I broadly agree with multiplicity problems being the worst, but have some nits.

> because my language's static type system probably won't give me any leads on what needs fixing

This is because moving to Vec<Address> introduced 0 addresses as a possibility into the type already and you didn't deal with it then. If the author had moved to NonEmptyVec<Address> first, then you could have transitioned to Option<NonEmptyVec<Address>>.

> Ironically, I often find that the hardest places to work out what to do are those where the static type system forces me to deal with the possibility of there not being a T but my analysis of the code shows (or, at least, suggests) that at run-time there always will be a T. This leads to a counter-intuitive situation: although the static type system has helpfully told me all the places where changing the multiplicity needs to be considered, I can introduce more run-time errors than I could ever have encountered in a non-option-types language!

This doesn't quite make sense.
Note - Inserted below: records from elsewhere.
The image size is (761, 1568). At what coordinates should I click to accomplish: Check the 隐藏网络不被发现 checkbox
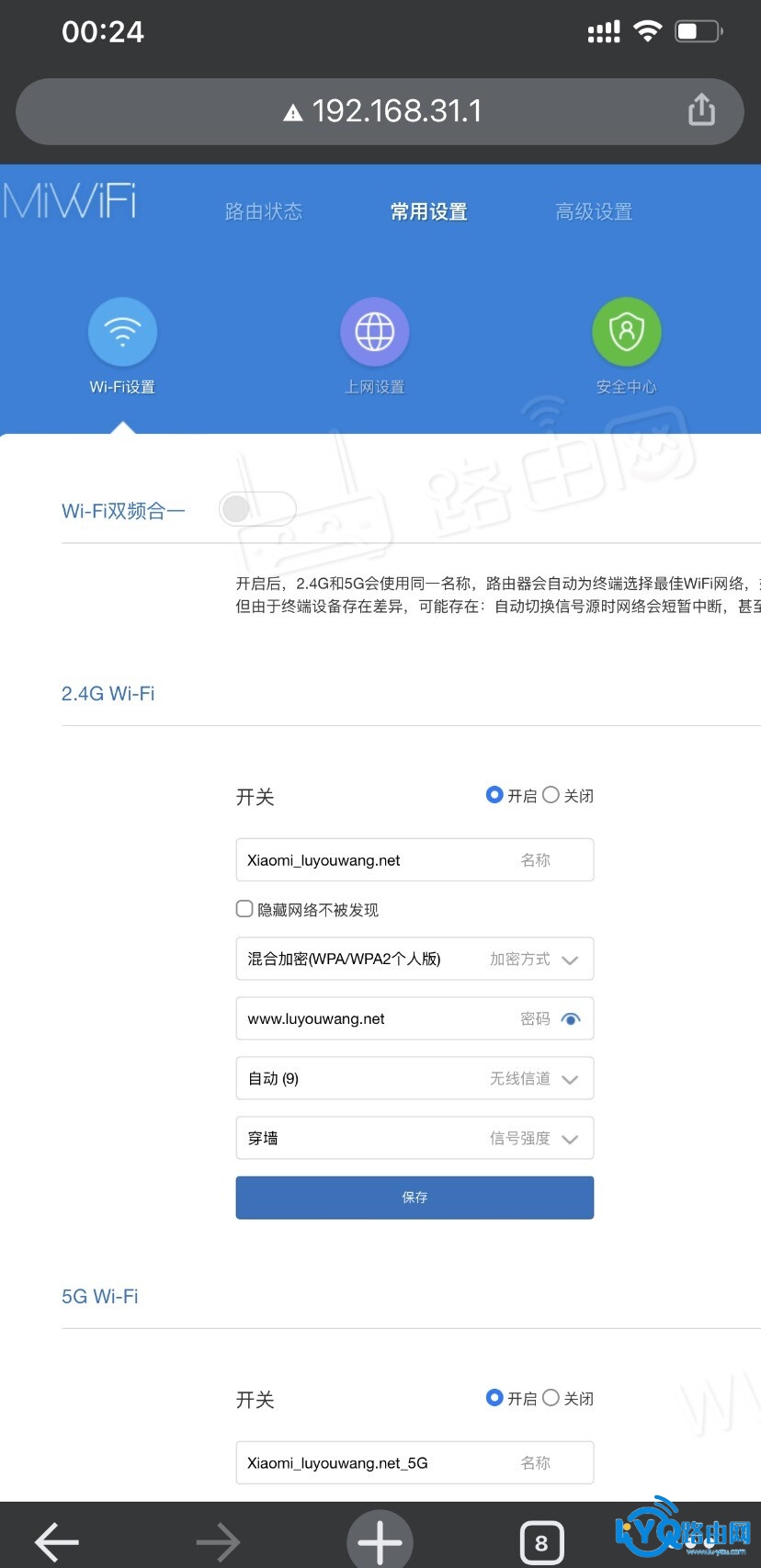point(244,909)
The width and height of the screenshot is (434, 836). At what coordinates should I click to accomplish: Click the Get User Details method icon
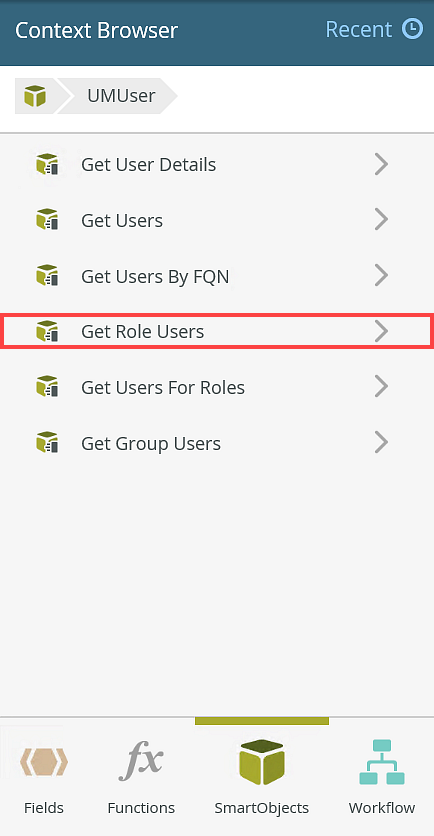click(47, 164)
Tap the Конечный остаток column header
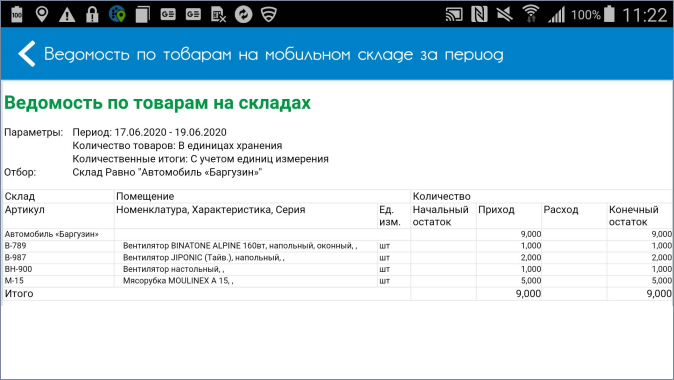Image resolution: width=674 pixels, height=380 pixels. point(634,216)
Either the errors could also happen in the dynamic type setting in which case you were missing checking you needed, or they can't happen in either setting in which case you may have unnecessary code checking for a missing T, but those runtime errors never actually occur in practice. I think maybe the author means those unnecessary checks are "more runtime errors", but it's not that you actually get more errors in practice, it's just that someone reading the code might think there is the possibility of errors in more places than there actually are. There is an easy solution to this though: find the earliest point where it's guaranteed that there is actually a T, put one assert there with a comment indicating that if this assert is ever false it's a bug, then stuff the the unwrapped T in a new variable and use it from then on. If you need to pass it to a function that requires an option just call it with f(Some(foo)).

> (e.g. do I dynamically check the property each time I create one of my new wrapper types? what is the performance cost?)

No you only have a constructor that requires you to pass in at least one initial element which will statically enforce that it's at least size one, and then only have the container assert that it's still at least size one when methods that remove elements are called (which in most use cases you probably won't ever call or will call rarely). The cost is one branch when erasing, it's very cheap. And since erasing from anywhere in the vector except the end involves shifting comparatively speaking the branch is cheap.